A Chinese New Year custom in Hong Kong is to “go for a good fortune walk” (新年行大運). One popular way to do so is to visit one of the 15 Lunar New Year Fairs that take place in public sports grounds every year. Due to pandemic-related government restrictions, this year’s Lunar New Year Fairs are going to be downsized with crowd control measures in place.
There are, however, plenty of other Chinese New Year Fairs happening elsewhere and online. Not only is there an online fair by the Hong Kong Tourism Board selling exclusive sets by local brands, there are also fairs where you can shop sustainable products as well as local flower. Keep reading for more details!

# SOURCE DATA

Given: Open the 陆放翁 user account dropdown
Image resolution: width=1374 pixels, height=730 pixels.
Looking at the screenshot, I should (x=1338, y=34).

# PROBLEM
Reproduce, word for word, the passage on Chinese New Year fairs in Hong Kong that precedes the listing.

# PROBLEM SOLUTION
A Chinese New Year custom in Hong Kong is to “go for a good fortune walk” (新年行大運). One popular way to do so is to visit one of the 15 Lunar New Year Fairs that take place in public sports grounds every year. Due to pandemic-related government restrictions, this year’s Lunar New Year Fairs are going to be downsized with crowd control measures in place.
There are, however, plenty of other Chinese New Year Fairs happening elsewhere and online. Not only is there an online fair by the Hong Kong Tourism Board selling exclusive sets by local brands, there are also fairs where you can shop sustainable products as well as local flower. Keep reading for more details!